Data operations are performed by Microsoft Entity Framework Core 8.
Data validation
After reading data from Excel with the intention to save the Excel data to a database, in some cases it would be prudent to validate the incoming data. For example, several columns in a worksheet have unacceptable characters as shown below.
To handle unacceptable characters, create a model to represent the WorkSheet.
public partial class Products : INotifyPropertyChanged
{
[NotMapped]
public int RowIndex { get; set; }
public int Id { get; set; }
public int ProductID { get; set; }
public string ProductName { get; set; }
public string CategoryName { get; set; }
public int? SupplierID { get; set; }
public string Supplier { get; set; }
public int? CategoryID { get; set; }
public string QuantityPerUnit { get; set; }
public decimal UnitPrice { get; set; }
public int? UnitsOnOrder { get; set; }
public int? ReorderLevel { get; set; }
public event PropertyChangedEventHandler? PropertyChanged;
protected virtual void OnPropertyChanged([CallerMemberName] string propertyName = null!)
{
PropertyChanged?.Invoke(this, new PropertyChangedEventArgs(propertyName));
}
}
Decide how to validate, for this we will use FluentValidation NuGet package.
For those new to FluentValidation see FluentValidation tips.
Since the validation needed for unacceptable characters is not handled natively by FluentValidation a custom extension is needed.
The following language extension method will be used in a FluentValidation extension method to follow.
public static class StringExtensions
{
/// <summary>
/// Used for validating a class string property is valid via FluentValidation
/// </summary>
/// <param name="text">Text to validate</param>
/// <returns>True if valid and false if invalid</returns>
/// <remarks>
/// What it considers if there are foreign characters in the string, allows spaces and numbers
/// </remarks>
public static bool IsOnlyAsciiLetters(this string text)
{
foreach (var item in text)
{
if (char.IsNumber(item))
{
continue;
}
switch (item)
{
case >= 'A' and <= 'Z':
case >= 'a' and <= 'z':
case ' ':
case '.':
case ',':
case '/':
case '\'':
case '&':
continue;
default:
return false;
}
}
return true;
}
}
FluentValidation extension method using the extension method above.

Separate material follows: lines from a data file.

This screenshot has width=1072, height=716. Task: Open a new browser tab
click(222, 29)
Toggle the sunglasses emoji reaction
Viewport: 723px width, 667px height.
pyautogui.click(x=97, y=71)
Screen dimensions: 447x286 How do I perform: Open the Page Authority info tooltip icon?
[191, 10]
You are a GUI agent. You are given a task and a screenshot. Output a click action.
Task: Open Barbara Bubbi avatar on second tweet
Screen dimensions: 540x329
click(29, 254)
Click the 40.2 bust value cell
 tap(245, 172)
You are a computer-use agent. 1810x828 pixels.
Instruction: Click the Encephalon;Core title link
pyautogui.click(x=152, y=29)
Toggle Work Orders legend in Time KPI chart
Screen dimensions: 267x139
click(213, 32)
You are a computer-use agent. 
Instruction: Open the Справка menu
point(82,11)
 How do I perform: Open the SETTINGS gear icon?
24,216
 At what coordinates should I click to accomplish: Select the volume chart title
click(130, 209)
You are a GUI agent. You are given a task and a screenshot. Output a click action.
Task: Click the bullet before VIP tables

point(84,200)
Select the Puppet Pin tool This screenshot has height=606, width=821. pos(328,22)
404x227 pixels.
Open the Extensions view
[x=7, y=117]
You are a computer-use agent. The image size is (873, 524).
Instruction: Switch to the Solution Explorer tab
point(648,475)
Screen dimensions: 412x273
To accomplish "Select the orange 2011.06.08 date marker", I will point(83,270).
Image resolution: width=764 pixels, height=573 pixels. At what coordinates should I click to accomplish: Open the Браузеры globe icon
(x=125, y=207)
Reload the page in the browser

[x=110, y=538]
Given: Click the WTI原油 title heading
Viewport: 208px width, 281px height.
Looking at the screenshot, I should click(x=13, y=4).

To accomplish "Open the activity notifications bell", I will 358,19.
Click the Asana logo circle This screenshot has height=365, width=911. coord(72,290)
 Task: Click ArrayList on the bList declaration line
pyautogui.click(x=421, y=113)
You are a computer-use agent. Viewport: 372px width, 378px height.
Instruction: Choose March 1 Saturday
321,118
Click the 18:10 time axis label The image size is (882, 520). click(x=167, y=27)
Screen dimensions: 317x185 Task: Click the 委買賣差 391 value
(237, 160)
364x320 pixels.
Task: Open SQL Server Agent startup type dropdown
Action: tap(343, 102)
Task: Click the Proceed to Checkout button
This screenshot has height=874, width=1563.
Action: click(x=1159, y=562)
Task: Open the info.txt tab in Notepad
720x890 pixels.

public static class RuleBuilderExtensions
{
public static IRuleBuilderOptions<T, string> NoNoneAsciiCharacters<T>(this IRuleBuilder<T, string> ruleBuilder)
=> ruleBuilder
.NotEmpty()
.Must(m => m.IsOnlyAsciiLetters())
.WithMessage("'{PropertyName}' is not valid");
}
Validator
public class ProductsValidator : AbstractValidator<Products>
{
public ProductsValidator()
{
RuleFor(p => p.ProductName).NoNoneAsciiCharacters();
RuleFor(p => p.CategoryName).NoNoneAsciiCharacters();
RuleFor(p => p.QuantityPerUnit).NotEmpty();
RuleFor(p => p.Supplier).NoNoneAsciiCharacters();
RuleFor(p => p.ProductID).GreaterThan(0);
}
}
Read and validate
Using the following method. Read data from Excel Iterate each row, create an instance of the validator, pass in the row data, see if the data is valid.
There are two list, one for valid data and one for invalid data. Invalidate data is saved to a database table which can be used to inspect, delete or fix.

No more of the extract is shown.